Cristina Instruction: Coaching Coaching is a great tool that can help players of all levels develop their game. Many times coaching can be the difference between winning and losing. You can have great players but if they don’t work well together and you don’t have good coaching, you can only go so far. (Here comes my Texas reference) The season the Dallas Cowboys had this year is a perfect example. They had an embarrassing losing season until their coach got fired and now, under new coaching, they finished the year strong, just short of qualifying for the playoffs. Jason Garrett found a new way to motivate the players and noticeably changed some of their strategy and play calls. Obviously pool is not football, but the same principles remain. Even Tiger Woods has a caddy that helps him decide on shot and club selections throughout his tournaments.

 There are two main components to being a good coach: technical and mental. Most coaches are more focused on one or the other and it’s rare that you find someone that’s great at both.

 For most APA teams, the coach is usually the highest rated player on the team, a skill level 6 or 7 (in 8-Ball). These coaches obviously understand the technical side of the game because it takes a certain level of skill to become a 6 or 7.  Translating that knowledge to other players is the tricky part and many times it has more to do with the way the shooter learns and thinks than it does with how the coach thinks. As a coach, you really have to understand your players. You need to know what types of shots they’re comfortable shooting, understand the limitations of their knowledge of spin or angles, and know what motivates them. 

 One time, I played in a scotch doubles tournament with Shane Van Boening as my partner. Our opponents left me a kick shot and I didn’t see any clear path to hit the ball. Shane, who is arguably one of the best players in the U.S., tells me to kick off the rail and then massé the ball around a cluster to hit our ball. Naturally, I think to myself, “How the heck am I going to do that?” When I ask him for more help with the shot he just repeats, “Kick off that rail and massé it.” But I really needed to know how hard to hit the ball, where to aim on the cue ball, what type of stroke I should hit—much more information than he was giving me.

 Just because you know how to shoot a particular shot doesn’t necessarily mean you know how to explain how to shoot that shot in a way that other skill levels on your team will understand, and more importantly, explain it in a way that they’ll be able to execute successfully on the first try.
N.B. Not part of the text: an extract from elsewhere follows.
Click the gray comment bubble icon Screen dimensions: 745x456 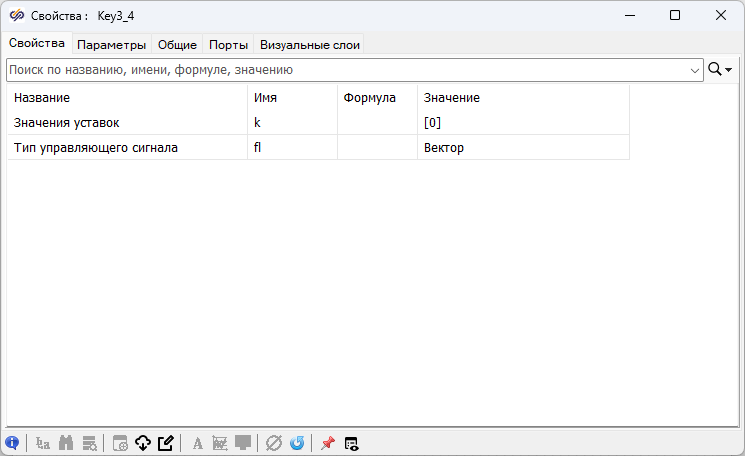pyautogui.click(x=243, y=443)
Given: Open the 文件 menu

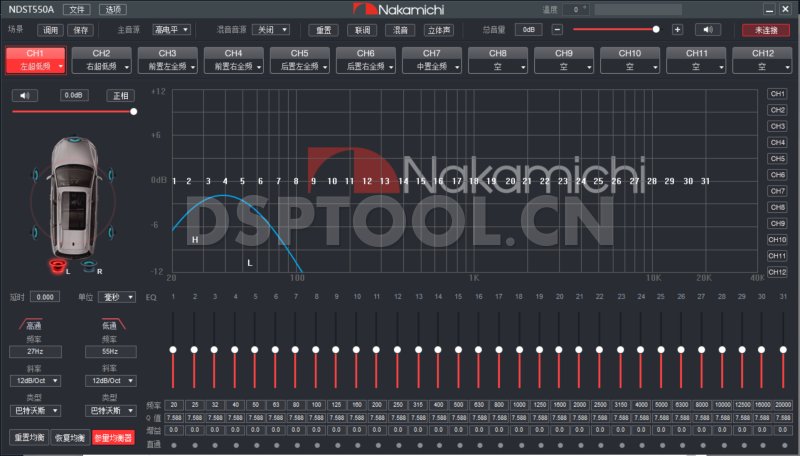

 The important part about that last sentence is the “execute successfully on the first try” because when you’re coaching, your player only gets one try at that shot. And many times, you’re only called upon to coach them on a “make or break” situation. If they make the shot successfully, they’ll likely win, if they miss it, they’ve probably sold out the game and left it open for their opponent to win. Being a good coach means helping your players make the best decision based on their abilities and helping them understand how to execute it. Sometimes this means taking a different shot than you would choose to shoot in the same situation.

 You’re successful at the technical side once you’ve determined how to help your players choose the right shot, but what about the mental side of coaching? Being a good coach is more than simply giving instructions and having your players understand. It’s also about being positive and knowing how to motivate your players and recognize that each of your players is different. Some players like you to stop them before they take a shot that could potentially leave them in a troubled position. Others only want you to coach them when they call on you for help. Some players want you to explain in detail exactly how to shoot a shot—how hard, what type of spin, exactly where to aim, exactly what the outcome should look like. Others just need your help deciding between two different shots that they already know how to shoot, so they don’t need full details. As a coach, your job is to help your player do the best they can. If they tell you they’re not comfortable with a particular shot, don’t stress them out and make them shoot it, just be supportive and help them find something that they ARE comfortable shooting. Be positive and help them have confidence.

 During my play in APA Leagues, even when I was a skill level 7, I would often call time-outs on myself. Sometimes I wasn’t sure if I could play the shape I needed to on a shot, other times I needed help deciding between one shot or another, and sometimes I just needed someone to reassure me that the shot I had in mind would work out.

 Coaching and learning is not just limited to your match play. One of the best ways to improve is to make note of what happened leading up to the shot where you needed to call a coach or make note of what you didn’t execute correctly and work on that with your coach after the match. Sometimes those situations can be avoided if you played a different shot leading up to that and other times you just need more practice on how to shoot the shot your coach had in mind.  In most games, especially with fairly equally matched skill levels, the difference between winning and losing is one make or break shot. Recognizing that shot and how to avoid making the wrong decision is key. Being a good coach can be tough, but above all, it means helping your players make good decisions and ultimately helping them improve their overall game.